#### [Recorded data]
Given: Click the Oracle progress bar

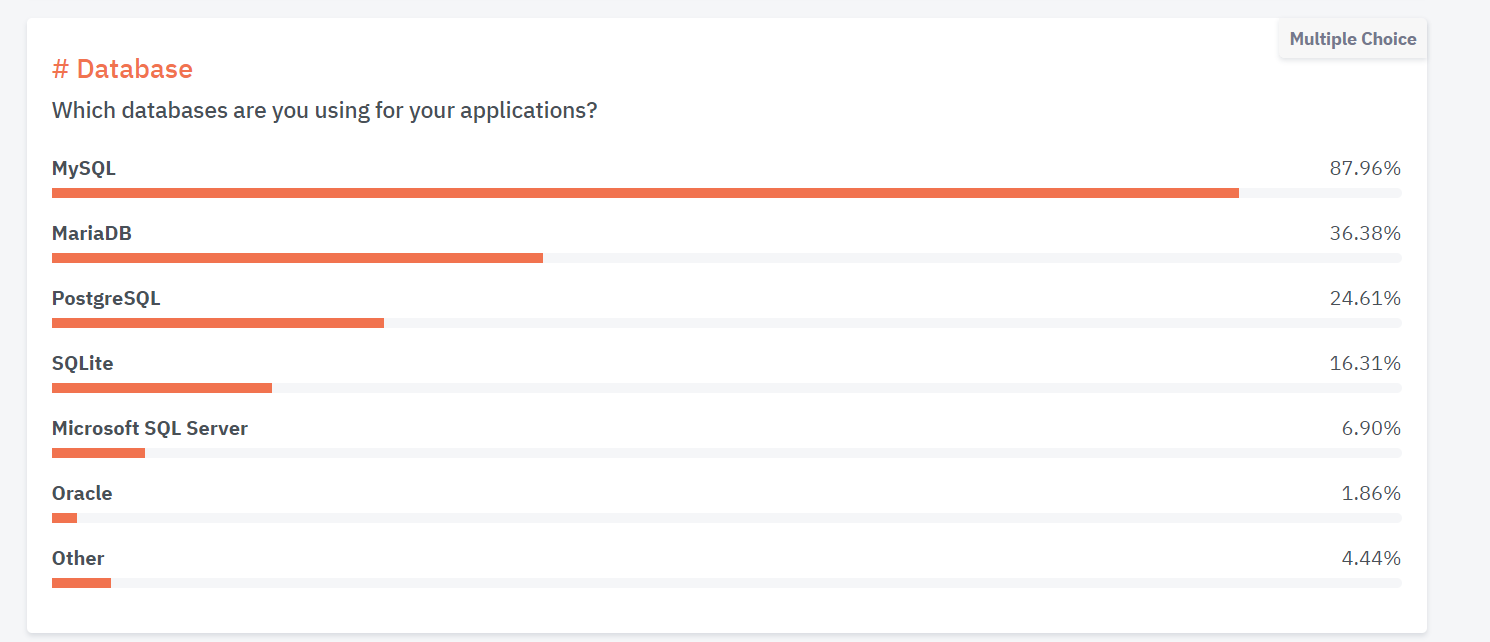Looking at the screenshot, I should [x=726, y=518].
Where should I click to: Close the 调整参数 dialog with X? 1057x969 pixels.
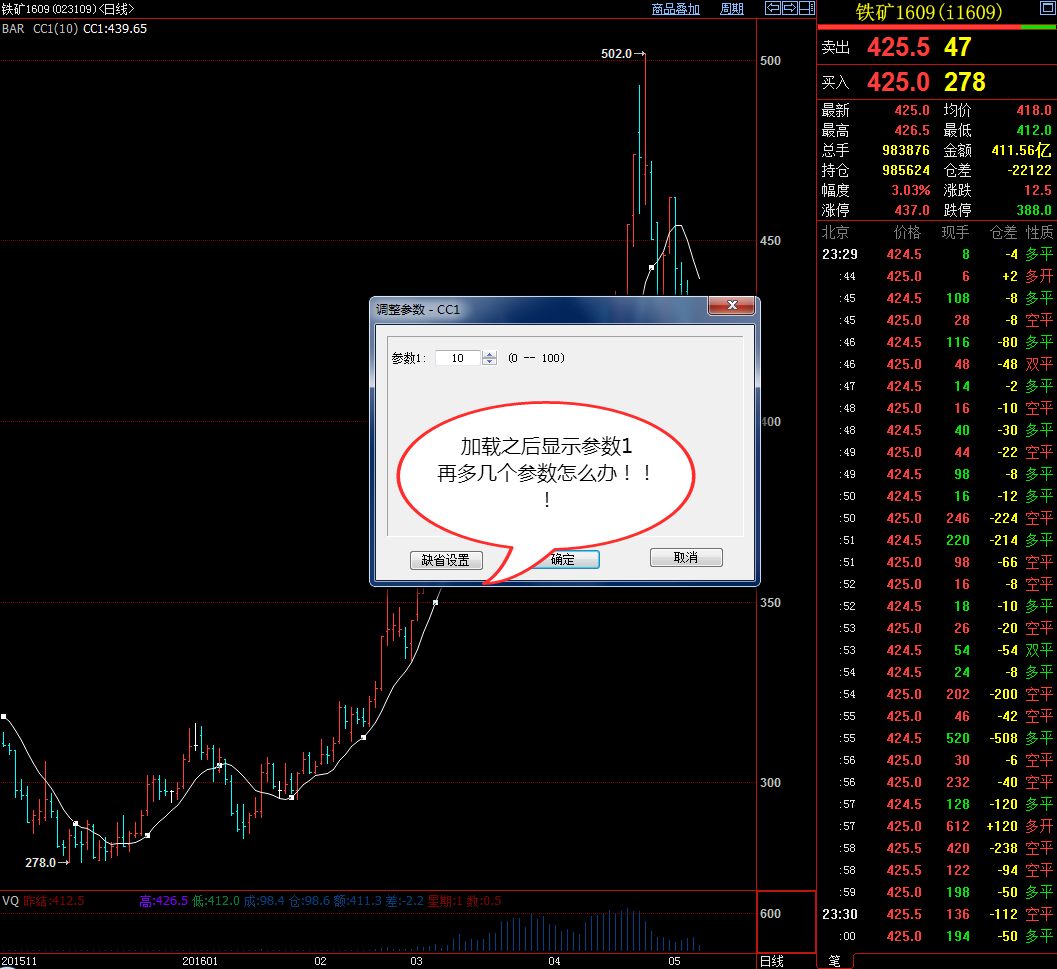pos(733,306)
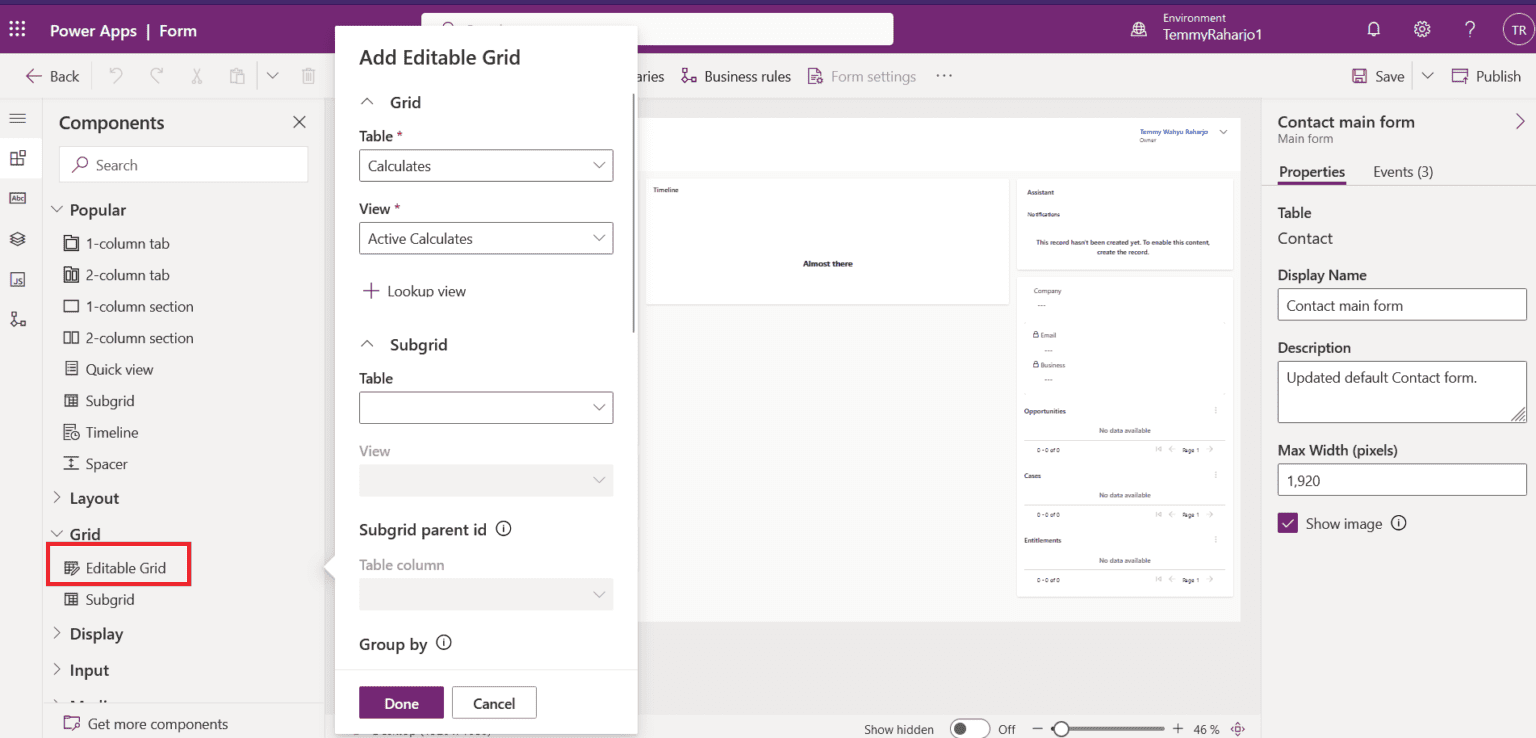Screen dimensions: 1536x738
Task: Open the Components panel icon in sidebar
Action: click(x=18, y=158)
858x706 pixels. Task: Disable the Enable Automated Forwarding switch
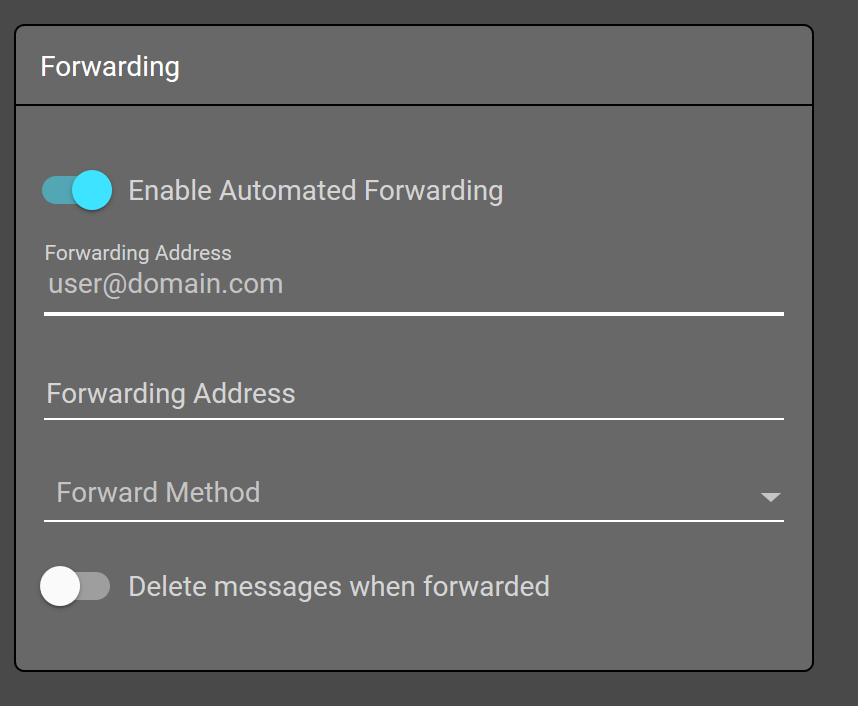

#### [What you should do]
Reproduce the material above verbatim; omit every picture.

#### [Output below]
Given: Click the Oracle progress bar

Looking at the screenshot, I should [x=726, y=518].
Where should I click to: Close the 调整参数 dialog with X? 1057x969 pixels.
pos(733,306)
Screen dimensions: 1536x738
Task: Open the Components panel icon in sidebar
Action: click(x=18, y=158)
858x706 pixels. Task: Disable the Enable Automated Forwarding switch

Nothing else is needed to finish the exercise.